Porque uno de los signos de la esperanza verdadera es la confianza. Y la confianza es la puerta abierta de la posibilidad. En nuestros procesos electivos –una vez liberados de pasiones mediocres– depositamos la confianza en quien mejor representa los valores carismáticos de nuestra familia para este presente. Esa confianza, que reposa sobre ellos o ellas, es su misma fuerza para una impronta creativa de misión y transformación. Pues bien, frecuentemente, y en poco tiempo, la confianza muda en desconfianza, propiedad, opacidad y prisa. Se da un distanciamiento de lo que viven los hermanos o hermanas y, por tanto, se reduce el ejercicio de liderazgo a medidas de crisis y para la crisis; de reacción al conflicto y para el conflicto.

Cuando un líder sabe esperar, quiere decir que ha probado la paciencia de Dios con su propia existencia. Ha entendido que siempre es más grande, y va más lejos, la gracia que el pecado; la misericordia que la debilidad. Cuando alguien sabe esperar, permite que la persona se abra al discernimiento, a la oportunidad y al crecimiento. No juzga por primeras impresiones o por «clichés» sin Evangelio. Así, aparecen ante nosotros personas que están en búsqueda, que tienen su verdad y, sobre todo, se hace fuerte la convicción de que el carisma no es de nuestra propiedad, sino que somos propiedad del carisma.

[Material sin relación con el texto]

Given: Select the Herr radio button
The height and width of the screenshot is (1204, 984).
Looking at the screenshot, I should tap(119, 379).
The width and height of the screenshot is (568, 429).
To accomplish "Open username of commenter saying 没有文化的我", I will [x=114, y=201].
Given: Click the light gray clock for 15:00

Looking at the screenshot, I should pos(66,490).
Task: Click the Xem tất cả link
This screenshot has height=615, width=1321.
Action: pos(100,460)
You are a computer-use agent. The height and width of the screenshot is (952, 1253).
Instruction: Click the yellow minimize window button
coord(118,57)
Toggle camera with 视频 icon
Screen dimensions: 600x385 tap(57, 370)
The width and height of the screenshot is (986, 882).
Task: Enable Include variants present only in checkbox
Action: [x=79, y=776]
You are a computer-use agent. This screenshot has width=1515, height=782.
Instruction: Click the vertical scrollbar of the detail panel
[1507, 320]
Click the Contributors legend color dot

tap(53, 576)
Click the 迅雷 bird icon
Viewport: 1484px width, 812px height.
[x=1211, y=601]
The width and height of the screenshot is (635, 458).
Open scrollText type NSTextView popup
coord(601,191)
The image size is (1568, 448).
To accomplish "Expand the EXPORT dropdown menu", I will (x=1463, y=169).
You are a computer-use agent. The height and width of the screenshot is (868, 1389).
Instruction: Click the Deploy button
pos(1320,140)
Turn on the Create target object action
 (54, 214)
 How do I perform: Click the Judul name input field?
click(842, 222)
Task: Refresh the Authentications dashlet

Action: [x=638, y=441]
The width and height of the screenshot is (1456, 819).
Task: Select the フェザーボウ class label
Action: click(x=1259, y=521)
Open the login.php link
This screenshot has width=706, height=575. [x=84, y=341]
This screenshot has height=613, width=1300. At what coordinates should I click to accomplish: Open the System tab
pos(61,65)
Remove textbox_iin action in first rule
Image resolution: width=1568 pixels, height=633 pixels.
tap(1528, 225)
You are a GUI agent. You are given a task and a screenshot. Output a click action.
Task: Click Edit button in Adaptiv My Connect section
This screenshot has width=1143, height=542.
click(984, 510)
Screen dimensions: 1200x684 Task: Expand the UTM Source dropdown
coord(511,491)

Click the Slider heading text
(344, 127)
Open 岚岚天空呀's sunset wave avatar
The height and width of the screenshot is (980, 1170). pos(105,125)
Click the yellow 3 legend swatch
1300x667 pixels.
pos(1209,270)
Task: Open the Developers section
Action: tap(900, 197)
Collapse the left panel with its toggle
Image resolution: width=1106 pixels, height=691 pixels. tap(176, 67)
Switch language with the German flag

Cuando sabemos esperar, ejercitamos la paciencia ascética del encuentro con Dios, que es el único camino para poder contemplar el rostro de los hombres, nuestros hermanos y hermanas consagrados. Porque, lo que es evidente es que un liderazgo sin capacidad para la espera deriva en un ejercicio de «rebajas, saldos o liquidación por cierre». Quien, por el contrario, entre en la docilidad de aprender a esperar, descubrirá que su congregación, su orden o comunidad, está habitada por personas que como él (o ella) buscan Reino y oportunidad; buscan verdad… Y estos valores aparecen mediante algo tan urgente y aparentemente poco ágil como saber esperar.

Quienes lideran las comunidades de vida consagrada deben saber que nuestro mundo no necesita «nuestras soluciones» sino nuestro estilo cualificado de vida: la vida feliz de quienes saben esperar y ser esperanza, porque experimentan que en sus comunidades también los esperan.